Wuchak
Mar 27, 2020
5/10
Bad first half, good second half
Catherine (Stephanie Beacham) moves to the Fengriffen manor in rural England, 1795, to marry her fiancé Charles (Ian Ogilvy) where she’s immediately fascinated by a portrait of his dead father, Henry (Herbert Lom), as well as harassed by spectral images, including that of a severed hand. Does the loner woodsman (Geoffrey Whitehead) hold the key to why the estate is cursed? Peter Cushing dominates the second half as a doctor of the mind.
Amicus’ “And Now the Screaming Starts!” (1973) has a typical plot for British horror of that era, but it lacks finesse in execution, like the curious overuse of the quick zoom on Henry's portrait to suggest a sense of foreboding and the cheesy severed hand that rears its fingers too early. Catherine’s hysterics don’t help.

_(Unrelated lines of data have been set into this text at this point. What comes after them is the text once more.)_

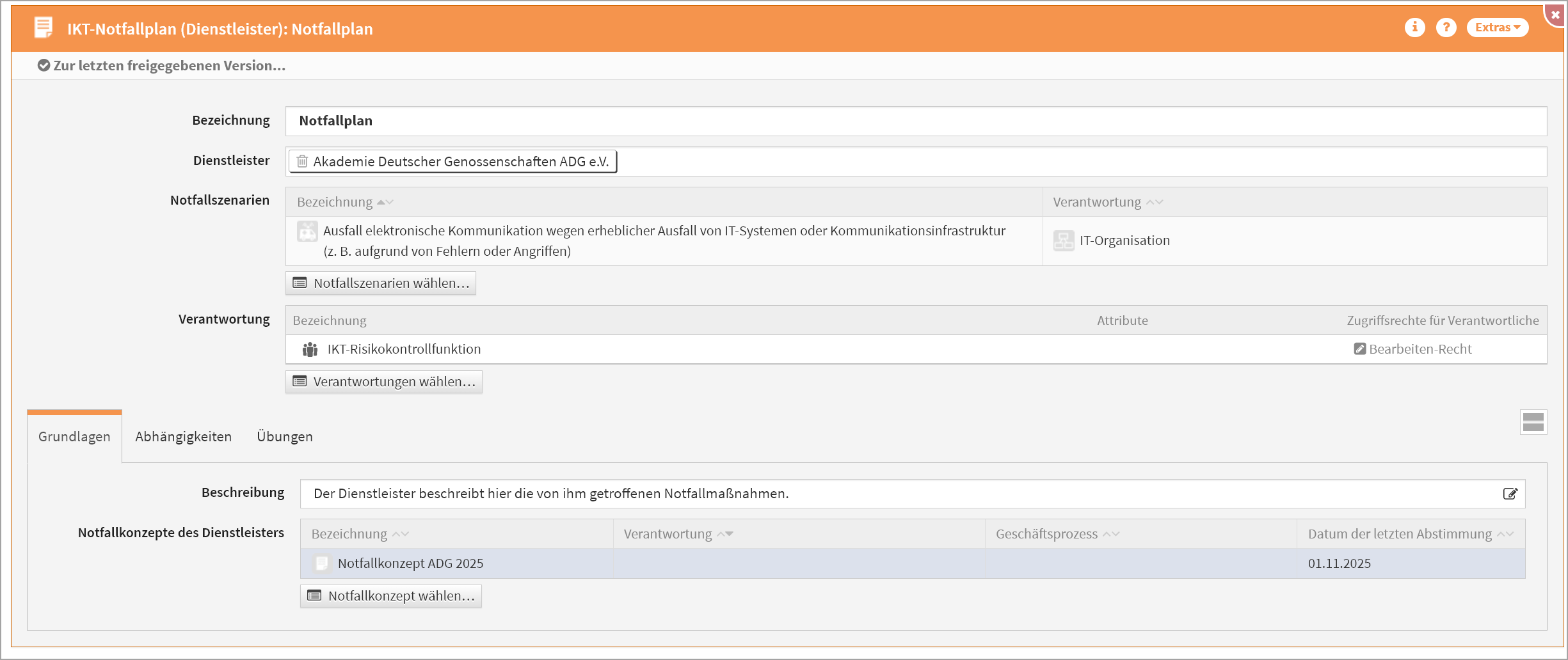This screenshot has height=660, width=1568.
Task: Click the info icon in the header
Action: 1414,28
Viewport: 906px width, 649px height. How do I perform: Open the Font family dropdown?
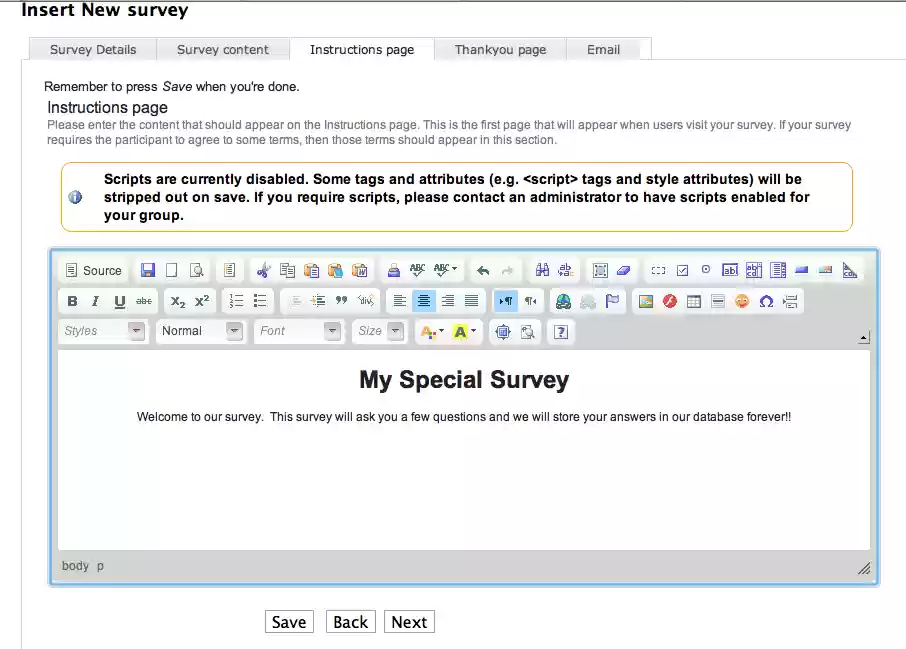tap(296, 331)
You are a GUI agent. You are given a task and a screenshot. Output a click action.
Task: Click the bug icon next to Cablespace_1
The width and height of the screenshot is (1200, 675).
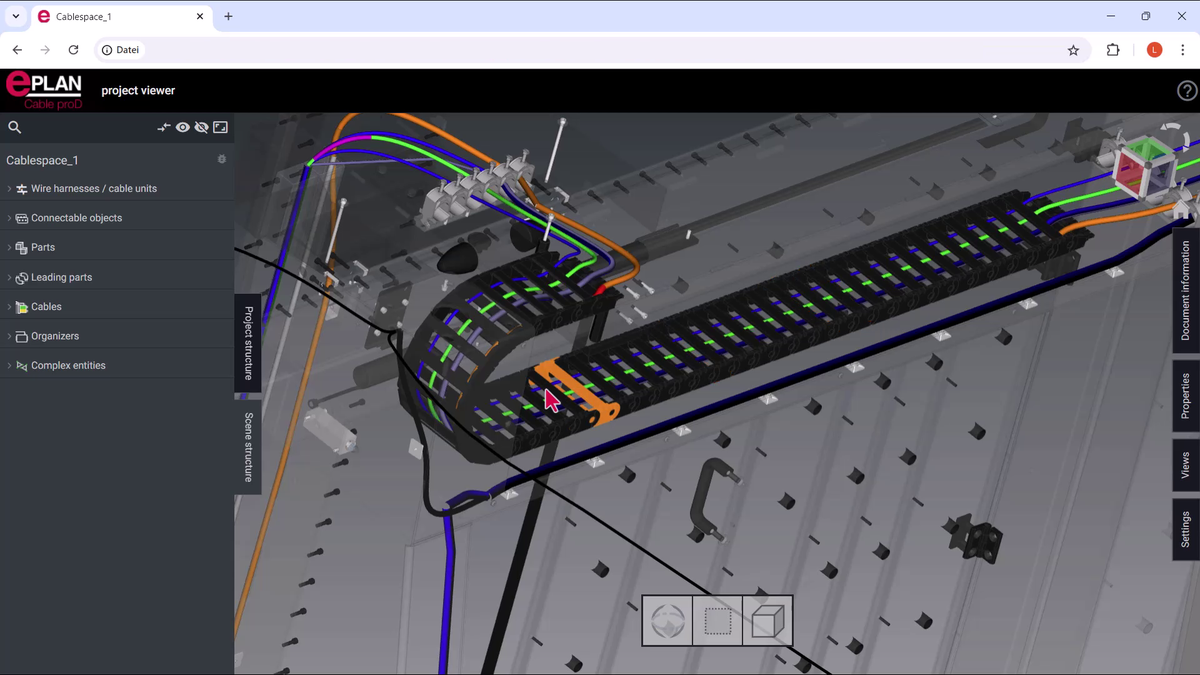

Thankfully, the second half gets compelling with the arrival of Dr. Pope (Cushing) and an interesting flashback to 1745 that explains the weird goings-on. Of course Stephanie was one of the most beautiful women to walk the earth.
So this is a tale of two halves: The first half veers toward “What were they thinking?” bad while the second half is quite good.
The film runs 1 hour and 31 minutes and was shot at Shepperton Studios, Middlesex, England, with the exteriors of Fengriffen Castle done in Windsor, Berkshire.